* [Required actions]:
• 1. Say whether each statement agrees with the passage on Christianity in feudal Europe, answering yes or no and quoting the words of the passage that decide it. (a) The Eastern Empire had for centuries protected the papacy. (b) The Lombards acted as protectors of the papacy's territories. (c) The rise of Cluny marked the start of a new age.
• 2. In the passage on Christianity in feudal Europe, what name is given to the territories of the papacy?
• 3. Please print everything in the passage on Christianity in feudal Europe from "CHRISTIANITY IN FEUDAL" down to "of a new age.".
══ Text block
CHRISTIANITY IN FEUDAL EUROPE
Christianity suffered the imprint of feudalism in the troubled times that marked the first stage of the Middle Ages. Churches and holders of benefices became implicated in the close network of relationships which provided the structure of feudal society. Interference by secular nobles in ecclesiastical life introduced a moral decadence and led to what has been called the 'Iron Age' of the papacy. The rise of Cluny and the establishment of the Germanic Holy Roman Empire was the beginning of a new age.
1. The eighth century witnessed a profound change in the history of Western Christianity, caused primarily by new relationships between the Holy See and the Frankish kingdom. The Eastern Empire, which still had important dominions in Italy, had for centuries been the secular protector of the papacy and of its territories — the so-called 'patrimony of St Peter' —which had always been under threat from restless neighbours, especially from the Lombards. But this protection became more and more ineffective as the Empire, growing every more easternised and worn out by constant pressure from Islam, paid less and less attention to the West. In need of a new 'secular arm', the papacy turned its eyes towards the only western kingdom (after the collapse of Visigoth Spain) capable of performing this function: the kingdom of the Franks, whose leader spiritual, Avitus of Vienne, foresaw, after the baptism of Clovis, would become the predominant Catholic power of the West.
════
══ Supplied records
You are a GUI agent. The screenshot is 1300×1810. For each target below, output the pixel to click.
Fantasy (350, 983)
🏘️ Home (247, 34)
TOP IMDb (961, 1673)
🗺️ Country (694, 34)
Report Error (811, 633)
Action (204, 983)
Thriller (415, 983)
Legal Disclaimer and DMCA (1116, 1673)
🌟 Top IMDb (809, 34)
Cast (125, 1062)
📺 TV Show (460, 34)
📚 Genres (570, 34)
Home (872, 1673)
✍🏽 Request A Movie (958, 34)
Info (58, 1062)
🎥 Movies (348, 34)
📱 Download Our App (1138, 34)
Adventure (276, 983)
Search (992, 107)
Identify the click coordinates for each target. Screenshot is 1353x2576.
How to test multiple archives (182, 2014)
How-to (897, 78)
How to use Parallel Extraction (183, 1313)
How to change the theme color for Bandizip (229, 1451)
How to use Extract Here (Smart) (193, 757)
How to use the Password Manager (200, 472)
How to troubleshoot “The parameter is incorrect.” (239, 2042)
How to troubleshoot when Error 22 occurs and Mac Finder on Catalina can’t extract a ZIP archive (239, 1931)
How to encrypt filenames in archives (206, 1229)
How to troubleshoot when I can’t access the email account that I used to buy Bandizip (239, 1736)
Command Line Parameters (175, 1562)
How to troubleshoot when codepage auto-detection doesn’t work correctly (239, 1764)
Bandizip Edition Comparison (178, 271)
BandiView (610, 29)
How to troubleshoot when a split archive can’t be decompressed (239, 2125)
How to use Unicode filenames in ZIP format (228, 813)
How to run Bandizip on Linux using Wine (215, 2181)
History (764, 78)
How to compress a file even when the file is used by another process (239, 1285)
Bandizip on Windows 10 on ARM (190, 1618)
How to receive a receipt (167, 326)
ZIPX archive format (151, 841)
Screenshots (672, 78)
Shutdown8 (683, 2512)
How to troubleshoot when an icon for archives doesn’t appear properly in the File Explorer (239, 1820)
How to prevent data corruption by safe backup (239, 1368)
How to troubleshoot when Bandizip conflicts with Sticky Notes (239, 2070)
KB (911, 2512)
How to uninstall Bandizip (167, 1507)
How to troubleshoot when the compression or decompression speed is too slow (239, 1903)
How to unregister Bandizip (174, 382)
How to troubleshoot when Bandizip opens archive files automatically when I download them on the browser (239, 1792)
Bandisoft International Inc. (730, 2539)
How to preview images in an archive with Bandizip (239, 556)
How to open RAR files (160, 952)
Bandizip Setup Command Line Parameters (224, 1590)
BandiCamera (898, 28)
════
* [Problem solutions]:
• 1.
(a) Yes: "had for centuries been the secular protector of the papacy"
(b) No: "which had always been under threat from restless neighbours, especially from the Lombards"
(c) Yes: "The rise of Cluny and the establishment of the Germanic Holy Roman Empire was the beginning of a new age."

• 2. The "patrimony of St Peter."

• 3.
CHRISTIANITY IN FEUDAL EUROPE
Christianity suffered the imprint of feudalism in the troubled times that marked the first stage of the Middle Ages. Churches and holders of benefices became implicated in the close network of relationships which provided the structure of feudal society. Interference by secular nobles in ecclesiastical life introduced a moral decadence and led to what has been called the 'Iron Age' of the papacy. The rise of Cluny and the establishment of the Germanic Holy Roman Empire was the beginning of a new age.